**YOUR GOAL:** Give back the line below containing "Given: Toggle the settings sidebar panel" and every later line, exactly.

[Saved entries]
[Start of Attachment]
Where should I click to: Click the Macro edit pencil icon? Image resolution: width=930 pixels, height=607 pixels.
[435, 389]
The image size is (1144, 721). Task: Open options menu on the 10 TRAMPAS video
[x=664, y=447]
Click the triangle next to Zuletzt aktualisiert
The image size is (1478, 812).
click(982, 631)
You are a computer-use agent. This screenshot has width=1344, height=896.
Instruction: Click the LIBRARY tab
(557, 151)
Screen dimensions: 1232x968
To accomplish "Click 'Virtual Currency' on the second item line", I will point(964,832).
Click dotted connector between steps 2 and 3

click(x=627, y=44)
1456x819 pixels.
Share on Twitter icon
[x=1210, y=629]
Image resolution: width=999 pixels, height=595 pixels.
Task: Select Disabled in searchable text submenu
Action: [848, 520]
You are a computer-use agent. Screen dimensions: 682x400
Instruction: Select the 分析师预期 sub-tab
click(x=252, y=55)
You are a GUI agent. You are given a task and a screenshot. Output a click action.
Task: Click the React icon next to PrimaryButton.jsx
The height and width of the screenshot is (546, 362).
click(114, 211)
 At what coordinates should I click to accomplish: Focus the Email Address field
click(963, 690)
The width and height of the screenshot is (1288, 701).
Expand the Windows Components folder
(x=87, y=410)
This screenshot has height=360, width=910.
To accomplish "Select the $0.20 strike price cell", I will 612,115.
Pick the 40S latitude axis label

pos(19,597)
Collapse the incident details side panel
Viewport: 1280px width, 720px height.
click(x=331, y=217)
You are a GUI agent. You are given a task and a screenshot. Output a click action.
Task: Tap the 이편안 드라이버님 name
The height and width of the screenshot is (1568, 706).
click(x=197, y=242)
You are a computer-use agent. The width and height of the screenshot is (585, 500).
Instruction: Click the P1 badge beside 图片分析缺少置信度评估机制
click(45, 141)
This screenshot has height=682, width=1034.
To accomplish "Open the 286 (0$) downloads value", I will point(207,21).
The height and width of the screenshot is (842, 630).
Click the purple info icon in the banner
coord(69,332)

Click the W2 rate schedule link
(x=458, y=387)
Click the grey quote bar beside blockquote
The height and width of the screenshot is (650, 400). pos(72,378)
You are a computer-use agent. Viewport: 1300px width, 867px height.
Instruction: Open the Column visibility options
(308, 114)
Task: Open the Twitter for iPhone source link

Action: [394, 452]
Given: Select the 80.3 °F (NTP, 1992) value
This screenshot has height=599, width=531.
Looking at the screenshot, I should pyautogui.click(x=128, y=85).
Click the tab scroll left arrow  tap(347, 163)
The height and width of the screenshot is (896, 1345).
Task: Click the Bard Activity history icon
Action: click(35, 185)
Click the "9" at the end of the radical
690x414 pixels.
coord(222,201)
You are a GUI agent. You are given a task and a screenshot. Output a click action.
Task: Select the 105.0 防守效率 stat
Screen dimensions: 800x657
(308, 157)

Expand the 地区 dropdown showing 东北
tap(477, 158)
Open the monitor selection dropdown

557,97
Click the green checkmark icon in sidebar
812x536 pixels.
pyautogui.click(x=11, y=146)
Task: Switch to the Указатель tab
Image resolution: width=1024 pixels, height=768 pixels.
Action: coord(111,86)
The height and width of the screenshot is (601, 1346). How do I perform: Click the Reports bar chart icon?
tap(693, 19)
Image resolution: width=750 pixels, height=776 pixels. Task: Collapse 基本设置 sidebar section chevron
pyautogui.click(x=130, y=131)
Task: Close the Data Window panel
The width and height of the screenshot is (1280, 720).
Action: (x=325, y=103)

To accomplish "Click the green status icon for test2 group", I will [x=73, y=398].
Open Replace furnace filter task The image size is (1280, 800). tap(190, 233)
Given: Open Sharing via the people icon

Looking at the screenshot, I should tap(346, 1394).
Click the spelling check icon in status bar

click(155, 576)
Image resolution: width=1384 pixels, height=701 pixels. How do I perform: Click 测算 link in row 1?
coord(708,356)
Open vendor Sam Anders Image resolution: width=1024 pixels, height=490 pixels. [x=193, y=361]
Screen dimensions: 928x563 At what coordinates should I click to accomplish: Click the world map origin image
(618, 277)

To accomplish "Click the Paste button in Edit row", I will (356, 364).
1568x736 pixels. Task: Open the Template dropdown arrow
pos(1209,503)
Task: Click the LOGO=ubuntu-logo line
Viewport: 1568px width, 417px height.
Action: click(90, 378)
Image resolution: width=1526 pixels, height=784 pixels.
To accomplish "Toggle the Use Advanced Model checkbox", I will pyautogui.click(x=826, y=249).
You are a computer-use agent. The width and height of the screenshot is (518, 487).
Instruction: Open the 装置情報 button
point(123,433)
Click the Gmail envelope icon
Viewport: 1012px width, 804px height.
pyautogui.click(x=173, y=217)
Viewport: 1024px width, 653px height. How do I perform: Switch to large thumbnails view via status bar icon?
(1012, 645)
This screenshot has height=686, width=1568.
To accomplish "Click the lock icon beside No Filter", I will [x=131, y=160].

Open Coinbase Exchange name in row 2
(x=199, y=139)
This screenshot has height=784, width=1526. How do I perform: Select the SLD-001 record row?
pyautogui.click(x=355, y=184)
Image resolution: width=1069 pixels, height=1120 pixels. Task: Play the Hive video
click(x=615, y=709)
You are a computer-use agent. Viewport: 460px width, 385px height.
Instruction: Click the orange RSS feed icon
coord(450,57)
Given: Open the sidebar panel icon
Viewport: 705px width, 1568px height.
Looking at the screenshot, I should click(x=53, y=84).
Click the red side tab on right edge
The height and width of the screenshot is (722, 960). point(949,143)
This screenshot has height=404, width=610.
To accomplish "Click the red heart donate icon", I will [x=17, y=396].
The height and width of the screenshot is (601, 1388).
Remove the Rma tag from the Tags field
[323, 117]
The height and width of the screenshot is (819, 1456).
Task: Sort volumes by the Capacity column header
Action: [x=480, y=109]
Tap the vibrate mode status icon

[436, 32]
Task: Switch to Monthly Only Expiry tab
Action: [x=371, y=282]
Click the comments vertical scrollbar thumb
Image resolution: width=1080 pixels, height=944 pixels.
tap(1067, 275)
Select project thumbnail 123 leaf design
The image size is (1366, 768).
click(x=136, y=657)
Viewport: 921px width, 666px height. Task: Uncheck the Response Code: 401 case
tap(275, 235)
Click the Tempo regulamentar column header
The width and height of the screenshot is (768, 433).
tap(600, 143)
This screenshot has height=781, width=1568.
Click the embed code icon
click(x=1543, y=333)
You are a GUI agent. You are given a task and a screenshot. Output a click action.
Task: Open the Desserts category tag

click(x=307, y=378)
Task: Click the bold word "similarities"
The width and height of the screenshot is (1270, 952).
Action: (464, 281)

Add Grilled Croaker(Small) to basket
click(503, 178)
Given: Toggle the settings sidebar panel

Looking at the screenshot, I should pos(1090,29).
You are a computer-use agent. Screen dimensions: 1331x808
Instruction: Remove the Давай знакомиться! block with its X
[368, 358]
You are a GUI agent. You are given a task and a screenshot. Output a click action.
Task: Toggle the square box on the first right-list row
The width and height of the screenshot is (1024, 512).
[End of Attachment]
**TASK OUTPUT:**
Given: Toggle the settings sidebar panel

Looking at the screenshot, I should pos(1090,29).
You are a computer-use agent. Screen dimensions: 1331x808
Instruction: Remove the Давай знакомиться! block with its X
[368, 358]
You are a GUI agent. You are given a task and a screenshot. Output a click action.
Task: Toggle the square box on the first right-list row
The width and height of the screenshot is (1024, 512).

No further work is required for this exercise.